Raw data:
___
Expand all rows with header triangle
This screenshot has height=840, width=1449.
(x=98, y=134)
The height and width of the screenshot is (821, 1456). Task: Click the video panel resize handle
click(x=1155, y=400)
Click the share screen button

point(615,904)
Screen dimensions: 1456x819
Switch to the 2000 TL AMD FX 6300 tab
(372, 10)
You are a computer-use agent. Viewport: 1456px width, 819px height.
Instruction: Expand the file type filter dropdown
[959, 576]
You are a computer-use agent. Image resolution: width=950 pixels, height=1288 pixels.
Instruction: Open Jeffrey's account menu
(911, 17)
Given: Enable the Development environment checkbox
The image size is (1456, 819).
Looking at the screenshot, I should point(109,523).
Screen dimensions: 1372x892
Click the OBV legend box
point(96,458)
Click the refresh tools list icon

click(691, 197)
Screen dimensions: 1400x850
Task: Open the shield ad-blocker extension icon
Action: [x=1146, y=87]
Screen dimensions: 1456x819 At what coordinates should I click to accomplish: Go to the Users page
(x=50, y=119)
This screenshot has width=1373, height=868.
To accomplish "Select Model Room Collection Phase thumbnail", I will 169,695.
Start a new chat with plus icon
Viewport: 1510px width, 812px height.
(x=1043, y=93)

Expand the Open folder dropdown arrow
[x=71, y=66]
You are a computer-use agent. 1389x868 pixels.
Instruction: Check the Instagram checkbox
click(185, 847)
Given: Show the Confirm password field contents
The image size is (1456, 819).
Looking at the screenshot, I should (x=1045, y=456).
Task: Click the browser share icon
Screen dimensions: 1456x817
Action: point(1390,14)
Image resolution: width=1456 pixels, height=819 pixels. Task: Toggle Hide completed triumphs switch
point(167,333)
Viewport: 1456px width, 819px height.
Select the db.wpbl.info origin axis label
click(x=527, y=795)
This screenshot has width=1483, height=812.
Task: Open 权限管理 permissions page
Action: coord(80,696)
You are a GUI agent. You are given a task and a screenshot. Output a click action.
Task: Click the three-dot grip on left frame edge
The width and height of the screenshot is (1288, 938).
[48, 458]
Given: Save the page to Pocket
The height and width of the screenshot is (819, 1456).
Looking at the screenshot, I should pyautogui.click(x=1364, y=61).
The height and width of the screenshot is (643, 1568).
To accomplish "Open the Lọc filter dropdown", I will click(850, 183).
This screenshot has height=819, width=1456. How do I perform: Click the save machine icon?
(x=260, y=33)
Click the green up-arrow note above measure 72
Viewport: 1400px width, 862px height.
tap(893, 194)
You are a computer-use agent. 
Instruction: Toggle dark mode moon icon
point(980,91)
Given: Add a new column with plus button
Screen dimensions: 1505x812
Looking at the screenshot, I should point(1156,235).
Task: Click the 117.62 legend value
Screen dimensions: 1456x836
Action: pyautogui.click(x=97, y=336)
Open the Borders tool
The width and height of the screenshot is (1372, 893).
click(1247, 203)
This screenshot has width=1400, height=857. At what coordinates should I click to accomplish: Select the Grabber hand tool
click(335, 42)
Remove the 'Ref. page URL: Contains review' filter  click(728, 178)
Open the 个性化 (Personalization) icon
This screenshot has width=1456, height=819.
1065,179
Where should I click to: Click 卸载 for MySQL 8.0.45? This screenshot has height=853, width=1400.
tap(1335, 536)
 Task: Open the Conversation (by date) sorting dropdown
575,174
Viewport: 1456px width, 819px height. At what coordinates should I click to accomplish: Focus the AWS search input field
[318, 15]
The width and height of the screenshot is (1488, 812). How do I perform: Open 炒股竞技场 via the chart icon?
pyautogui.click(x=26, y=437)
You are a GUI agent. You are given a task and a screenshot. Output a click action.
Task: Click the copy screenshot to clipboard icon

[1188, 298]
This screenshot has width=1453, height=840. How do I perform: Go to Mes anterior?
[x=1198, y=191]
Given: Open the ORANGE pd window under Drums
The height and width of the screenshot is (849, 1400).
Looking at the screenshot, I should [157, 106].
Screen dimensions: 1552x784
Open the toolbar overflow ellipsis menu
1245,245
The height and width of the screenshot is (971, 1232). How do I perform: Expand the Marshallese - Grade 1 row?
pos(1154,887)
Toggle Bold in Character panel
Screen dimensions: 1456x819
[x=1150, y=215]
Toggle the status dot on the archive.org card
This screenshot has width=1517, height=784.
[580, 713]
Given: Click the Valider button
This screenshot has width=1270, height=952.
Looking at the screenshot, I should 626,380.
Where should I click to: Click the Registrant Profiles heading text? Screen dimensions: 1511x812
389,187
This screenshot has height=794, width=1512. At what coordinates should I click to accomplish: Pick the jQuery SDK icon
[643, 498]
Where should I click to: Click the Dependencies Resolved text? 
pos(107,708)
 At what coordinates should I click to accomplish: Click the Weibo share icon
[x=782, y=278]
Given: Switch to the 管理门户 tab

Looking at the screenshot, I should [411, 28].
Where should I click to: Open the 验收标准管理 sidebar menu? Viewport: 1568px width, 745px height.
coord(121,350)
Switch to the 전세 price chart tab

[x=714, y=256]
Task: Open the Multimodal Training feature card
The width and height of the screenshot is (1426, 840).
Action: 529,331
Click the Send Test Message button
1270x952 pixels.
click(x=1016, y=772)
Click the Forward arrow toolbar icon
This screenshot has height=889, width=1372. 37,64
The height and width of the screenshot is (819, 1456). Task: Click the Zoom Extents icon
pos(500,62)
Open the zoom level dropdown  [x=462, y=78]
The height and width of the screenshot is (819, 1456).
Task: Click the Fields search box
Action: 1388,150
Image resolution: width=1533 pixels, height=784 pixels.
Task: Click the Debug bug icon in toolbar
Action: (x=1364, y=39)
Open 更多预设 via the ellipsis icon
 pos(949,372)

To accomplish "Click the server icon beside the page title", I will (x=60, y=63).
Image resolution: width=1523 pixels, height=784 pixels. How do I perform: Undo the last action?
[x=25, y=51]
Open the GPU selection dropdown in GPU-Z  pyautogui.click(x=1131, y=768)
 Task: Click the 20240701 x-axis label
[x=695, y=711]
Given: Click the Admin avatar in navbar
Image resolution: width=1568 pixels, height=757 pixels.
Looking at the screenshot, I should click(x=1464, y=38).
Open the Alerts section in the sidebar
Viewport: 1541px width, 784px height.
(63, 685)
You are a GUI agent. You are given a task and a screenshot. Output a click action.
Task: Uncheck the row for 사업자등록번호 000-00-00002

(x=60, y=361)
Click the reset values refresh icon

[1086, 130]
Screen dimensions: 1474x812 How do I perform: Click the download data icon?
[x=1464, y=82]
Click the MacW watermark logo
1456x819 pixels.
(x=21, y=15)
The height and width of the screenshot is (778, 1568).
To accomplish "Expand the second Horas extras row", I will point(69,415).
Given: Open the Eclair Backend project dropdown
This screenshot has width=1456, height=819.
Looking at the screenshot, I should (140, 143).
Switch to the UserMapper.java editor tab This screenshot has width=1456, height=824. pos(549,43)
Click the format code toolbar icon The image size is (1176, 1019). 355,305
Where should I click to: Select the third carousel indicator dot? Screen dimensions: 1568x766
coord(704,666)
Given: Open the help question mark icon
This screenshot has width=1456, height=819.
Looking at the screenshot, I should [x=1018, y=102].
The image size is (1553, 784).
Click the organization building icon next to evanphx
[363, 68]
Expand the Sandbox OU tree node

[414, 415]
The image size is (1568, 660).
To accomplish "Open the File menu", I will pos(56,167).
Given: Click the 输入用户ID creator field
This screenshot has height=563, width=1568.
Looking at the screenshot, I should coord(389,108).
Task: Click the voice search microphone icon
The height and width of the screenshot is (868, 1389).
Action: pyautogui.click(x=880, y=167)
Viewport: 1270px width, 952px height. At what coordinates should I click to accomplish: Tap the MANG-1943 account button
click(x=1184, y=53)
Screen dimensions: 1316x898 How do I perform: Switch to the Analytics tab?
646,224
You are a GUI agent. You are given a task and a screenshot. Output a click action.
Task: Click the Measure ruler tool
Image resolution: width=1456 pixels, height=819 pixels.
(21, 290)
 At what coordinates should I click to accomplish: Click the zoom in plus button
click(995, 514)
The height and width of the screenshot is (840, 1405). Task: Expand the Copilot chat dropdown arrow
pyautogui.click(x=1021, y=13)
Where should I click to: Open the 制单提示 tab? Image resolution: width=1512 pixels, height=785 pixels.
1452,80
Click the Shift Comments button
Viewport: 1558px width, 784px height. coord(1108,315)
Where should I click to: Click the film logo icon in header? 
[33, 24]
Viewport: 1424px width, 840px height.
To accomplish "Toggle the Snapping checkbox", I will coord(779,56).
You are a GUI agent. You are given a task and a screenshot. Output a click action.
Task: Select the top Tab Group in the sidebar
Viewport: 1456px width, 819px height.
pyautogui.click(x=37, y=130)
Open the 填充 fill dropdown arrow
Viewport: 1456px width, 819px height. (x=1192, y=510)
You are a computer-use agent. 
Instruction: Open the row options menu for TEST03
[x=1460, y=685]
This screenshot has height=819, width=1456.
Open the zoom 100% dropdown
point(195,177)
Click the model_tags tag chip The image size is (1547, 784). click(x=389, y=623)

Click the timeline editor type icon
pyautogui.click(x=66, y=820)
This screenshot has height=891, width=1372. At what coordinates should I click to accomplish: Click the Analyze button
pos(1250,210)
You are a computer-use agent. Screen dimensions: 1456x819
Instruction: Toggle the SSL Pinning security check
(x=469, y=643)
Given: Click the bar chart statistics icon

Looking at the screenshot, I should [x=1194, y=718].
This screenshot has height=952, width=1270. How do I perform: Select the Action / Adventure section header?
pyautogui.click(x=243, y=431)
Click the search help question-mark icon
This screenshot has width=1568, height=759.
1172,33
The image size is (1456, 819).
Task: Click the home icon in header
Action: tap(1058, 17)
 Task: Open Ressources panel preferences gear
___
Exercise: Look through the entries above. Extract each line with the word "will".

The answer:
To accomplish "Select Model Room Collection Phase thumbnail", I will 169,695.
To accomplish "Open the Lọc filter dropdown", I will click(850, 183).
To accomplish "Click the server icon beside the page title", I will (x=60, y=63).
To accomplish "Expand the second Horas extras row", I will point(69,415).
To accomplish "Open the File menu", I will pos(56,167).
To accomplish "Toggle the Snapping checkbox", I will coord(779,56).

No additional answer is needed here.